* **Exercise goal**: Copy each of the following entries back without change.

*** Opening of Supplied information ***

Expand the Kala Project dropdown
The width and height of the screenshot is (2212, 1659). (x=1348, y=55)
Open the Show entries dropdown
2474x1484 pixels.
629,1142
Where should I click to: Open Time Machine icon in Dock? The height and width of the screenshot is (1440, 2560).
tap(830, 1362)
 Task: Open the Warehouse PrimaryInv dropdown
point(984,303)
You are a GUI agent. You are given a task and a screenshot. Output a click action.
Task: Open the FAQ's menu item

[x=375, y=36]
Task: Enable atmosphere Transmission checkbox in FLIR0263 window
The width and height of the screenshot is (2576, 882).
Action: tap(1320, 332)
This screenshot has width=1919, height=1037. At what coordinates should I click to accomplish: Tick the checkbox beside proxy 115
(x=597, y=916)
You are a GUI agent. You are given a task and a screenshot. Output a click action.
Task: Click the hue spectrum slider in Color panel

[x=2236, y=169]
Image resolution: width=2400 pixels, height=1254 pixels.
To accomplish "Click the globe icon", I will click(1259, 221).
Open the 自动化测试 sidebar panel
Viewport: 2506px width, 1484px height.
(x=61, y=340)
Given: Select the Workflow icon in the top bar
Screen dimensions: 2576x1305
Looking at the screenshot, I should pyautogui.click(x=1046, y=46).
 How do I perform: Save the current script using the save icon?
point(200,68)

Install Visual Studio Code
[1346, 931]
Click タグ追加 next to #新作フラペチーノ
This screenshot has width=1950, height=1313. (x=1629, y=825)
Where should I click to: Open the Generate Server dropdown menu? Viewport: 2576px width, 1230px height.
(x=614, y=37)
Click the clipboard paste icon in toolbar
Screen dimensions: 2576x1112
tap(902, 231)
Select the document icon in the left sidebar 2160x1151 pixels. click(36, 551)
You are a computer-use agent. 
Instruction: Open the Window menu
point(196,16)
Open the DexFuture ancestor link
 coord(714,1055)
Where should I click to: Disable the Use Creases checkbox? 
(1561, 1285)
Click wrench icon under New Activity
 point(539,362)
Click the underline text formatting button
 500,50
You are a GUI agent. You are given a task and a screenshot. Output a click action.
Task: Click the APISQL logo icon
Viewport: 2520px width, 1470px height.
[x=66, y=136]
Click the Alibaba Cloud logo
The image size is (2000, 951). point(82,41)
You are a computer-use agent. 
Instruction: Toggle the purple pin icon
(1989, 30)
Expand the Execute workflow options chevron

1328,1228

*** Close of Supplied information ***

* **Response**:
Expand the Kala Project dropdown
The width and height of the screenshot is (2212, 1659). (x=1348, y=55)
Open the Show entries dropdown
2474x1484 pixels.
629,1142
Where should I click to: Open Time Machine icon in Dock? The height and width of the screenshot is (1440, 2560).
tap(830, 1362)
 Task: Open the Warehouse PrimaryInv dropdown
point(984,303)
You are a GUI agent. You are given a task and a screenshot. Output a click action.
Task: Open the FAQ's menu item

[x=375, y=36]
Task: Enable atmosphere Transmission checkbox in FLIR0263 window
The width and height of the screenshot is (2576, 882).
Action: tap(1320, 332)
This screenshot has width=1919, height=1037. At what coordinates should I click to accomplish: Tick the checkbox beside proxy 115
(x=597, y=916)
You are a GUI agent. You are given a task and a screenshot. Output a click action.
Task: Click the hue spectrum slider in Color panel

[x=2236, y=169]
Image resolution: width=2400 pixels, height=1254 pixels.
To accomplish "Click the globe icon", I will click(1259, 221).
Open the 自动化测试 sidebar panel
Viewport: 2506px width, 1484px height.
(x=61, y=340)
Given: Select the Workflow icon in the top bar
Screen dimensions: 2576x1305
Looking at the screenshot, I should pyautogui.click(x=1046, y=46).
 How do I perform: Save the current script using the save icon?
point(200,68)

Install Visual Studio Code
[1346, 931]
Click タグ追加 next to #新作フラペチーノ
This screenshot has width=1950, height=1313. (x=1629, y=825)
Where should I click to: Open the Generate Server dropdown menu? Viewport: 2576px width, 1230px height.
(x=614, y=37)
Click the clipboard paste icon in toolbar
Screen dimensions: 2576x1112
tap(902, 231)
Select the document icon in the left sidebar 2160x1151 pixels. click(36, 551)
You are a computer-use agent. 
Instruction: Open the Window menu
point(196,16)
Open the DexFuture ancestor link
 coord(714,1055)
Where should I click to: Disable the Use Creases checkbox? 
(1561, 1285)
Click wrench icon under New Activity
 point(539,362)
Click the underline text formatting button
 500,50
You are a GUI agent. You are given a task and a screenshot. Output a click action.
Task: Click the APISQL logo icon
Viewport: 2520px width, 1470px height.
[x=66, y=136]
Click the Alibaba Cloud logo
The image size is (2000, 951). point(82,41)
You are a computer-use agent. 
Instruction: Toggle the purple pin icon
(1989, 30)
Expand the Execute workflow options chevron

1328,1228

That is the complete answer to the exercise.